Paestum, nel sito archeologico arriva il “Cavallo di sabbia” di Mimmo Paladino
Da ieri 11 luglio, anche Paestum ha la sua icona contemporanea. Ma mentre a Pompei e Agrigento sono le opere neoclassiche di Mitoraj a mettere in dialogo l’archeologia e il contemporaneo, a Paestum è il linguaggio arcaico di Mimmo Paladino a mergersi con le architetture doriche di sesto e quinto secolo a.C.
È, infatti, il primo dei famosi cavalli realizzati dall’artista, il “padre della mandria” come l’ha chiamato scherzosamente Paladino, a tornare in un luogo per il quale era originariamente concepito, ma da dove è stato portato via da tempo.
Realizzato nel 1999 per il MMMAC (Museo Materiali Minimi d’Arte Contemporanea), dopo essere stato esposto per alcuni anni nelle vicinanze del sito di Paestum, il “Cavallo di sabbia” era finito a Fisciano in provincia di Salerno, a seguito di uno sfratto e vicissitudini varie. Ora, un accordo siglato tra il Parco Archeologico di Paestum, guidato dall’archeologo Gabriel Zuchtriegel, e il MMMAC, diretto da Nuvola Lista, ha permesso di riportare l’opera, che è realizzata con sabbia presa dalla spiaggia di Paestum, al suo luogo di origine.
La scultura del cavallo, alta circa 4 metri, indossa una maschera di ferro che rimanda alle tombe del periodo lucano. È stata posizionata su un piedestallo tra il Tempio di Nettuno e il tempio di Hera noto come ‘Basilica’. “Tale collocazione è di grande impatto – commenta Nuvola Lista – Come in una drammaturgia teatrale, il cavallo si svelerà pian piano ai visitatori intenti ad ammirare i templi. Un incontro inaspettato con un imponente cavallo immobile che riuscirà a dare vita ad un’atmosfera sospesa nel tempo. Con tali suggestioni il pubblico si ritroverà ad essere parte dell’installazione artistica”.
Emotiva la reazione del direttore Zuchtriegel, il quale confessa: “Quando l’ho visto arrivare ero così colpito da questo dialogo fra la scultura di Paladino e le colonne doriche che mi veniva da piangere. Mi sono trattenuto perché ero circondato da collaboratori e turisti, ma vi assicuro che è un’emozione molto forte vedere questa scultura nel santuario meridionale della città antica, che nell’antichità ospitava, oltra al tempio di Hera ‘signora dei cavalli’, numerose statue votive, a cui il cavallo di Paladino sembra rimandare”.
Non mancano voci critiche, soprattutto in merito alla scelta di posizionare la scultura in un luogo così nevralgico quale lo spazio tra i due templi maggiori del sito archeologico.
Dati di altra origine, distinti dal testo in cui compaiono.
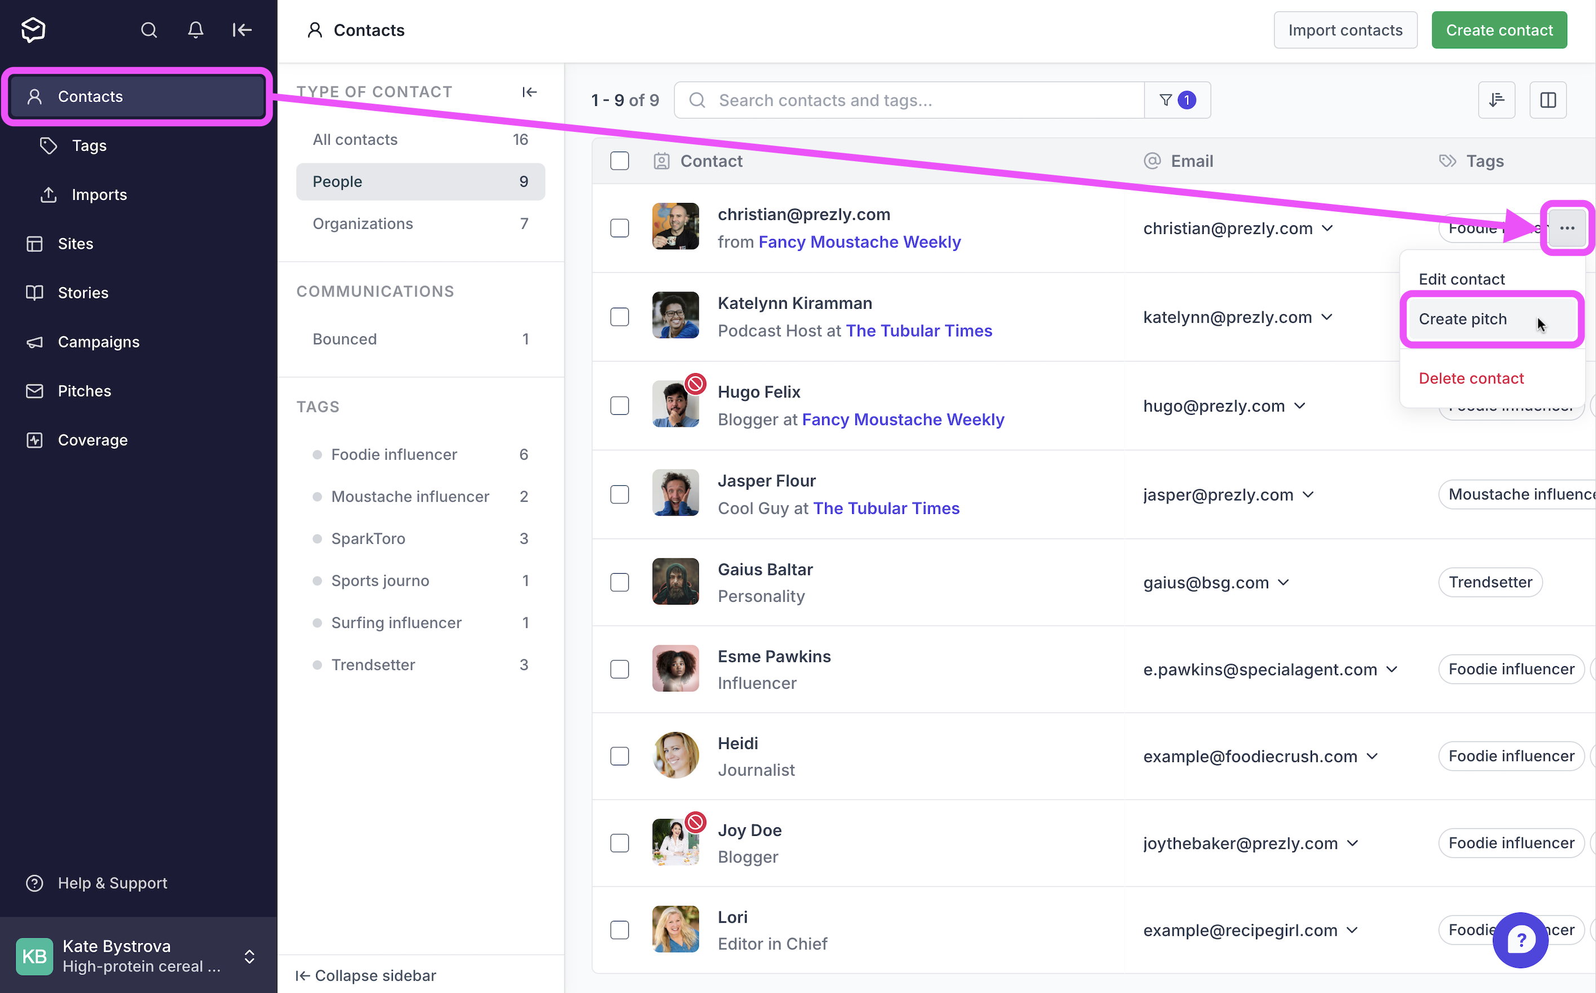Open the purple help chat bubble
The height and width of the screenshot is (993, 1596).
point(1520,940)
Sui social, infatti, tra commenti affermativi, emerge anche la preoccupazione di “un’ennesima profanazione di luoghi sacri alla cultura mondiale”.
C’è chi teme di trovarsi davanti a “ignominie spacciate per opere d’arte, che degustano e profanano i luoghi dove la vera arte esiste”. I due giovani direttori reagiscono con toni placati, sottolineando che in ogni caso si tratta di un’istallazione temporanea. “Inoltre, invitiamo tutti a vedere l’opera sul posto e di continuare la discussione, l’arte serve a questo” concludono Lista e Zuchtriegel, ricordando, tra l’altro, che con l’installazione di Carlo Alfano del 1976, realizzata vis-à-vis con la celeberrima Tomba del Tuffatore su invito dell’allora soprintendente Mario Napoli, Paestum può vantare un ruolo pionieristico nel connubio tra archeologia e arte contemporanea. “All’epoca le resistenze erano ancora più forti – racconta Zuchtriegel – tanto è vero che Mario Napoli per ottenere le autorizzazioni necessarie fece passare l’opera di Alfano come ‘arredamento di giardino’, dal momento che temeva che altrimenti non glielo facessero fare”.